Via Gerald Astor of Sports Illustrated. In 1955.

Sportsman Fred Zollner views the situation this way. “I’m a teetotaler by choice. For me basketball also takes the place of golf or bridge. If we lose money I regard it as a normal deficit for value received—spreading an odd name like Zollner around.”

What Zollner, the Pistons’ former owner who died in 1982, said then is just as true today. Some owners lose money, in the most simplistic level of scrutiny, on their basketball teams, but they gain fortune in related realms because they own a team. If they’d admit and account for that, the lock out would be over. Instead, they want the players to sacrifice enough salary that their teams become profitable – on top of their ancillary gains.


  • Sep 27, 20112:33 pm
    by tarsier


    This article does a great job of showing how good the money is in basketball even for owners that are “losing money.”


  • Sep 27, 20113:04 pm
    by oracle


    What about “ancillary gains” that players receive for being NBA players, which heightens their own name recognition (the only reason I know names from the euroleagues is because there’s a chance they might become NBA players) and in the form of endorsements.

    The argument that an NBA franchise is a luxury good and one should expect losses is ridiculous.  Especially when other sporting leagues (NFL, MLB, etc.) which receive the same “ancillary gains” are profitable. 

    • Sep 27, 20116:19 pm
      by tarsier


      How do players’ ancillary gains translate to financial gain? Except for superstars who are underpaid by the NBA anyway if you consider how much they make teams.

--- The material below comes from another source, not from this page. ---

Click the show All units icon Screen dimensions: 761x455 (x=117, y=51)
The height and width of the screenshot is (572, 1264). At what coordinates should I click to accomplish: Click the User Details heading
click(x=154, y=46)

      There are a lot of revenue splits that would make sense in that they would make owners money and give good jobs to players. And anywhere in the range that accomplishes that would be a decent arrangement.

      It’s not that it is wrong for owners to want to make more. It’s that none of them are probably losing money by having a team even if the team itself is losing money. Moreover, if they are, they can sell. There will always be more buyers than sellers for professional sports teams (which basically makes it a luxury good).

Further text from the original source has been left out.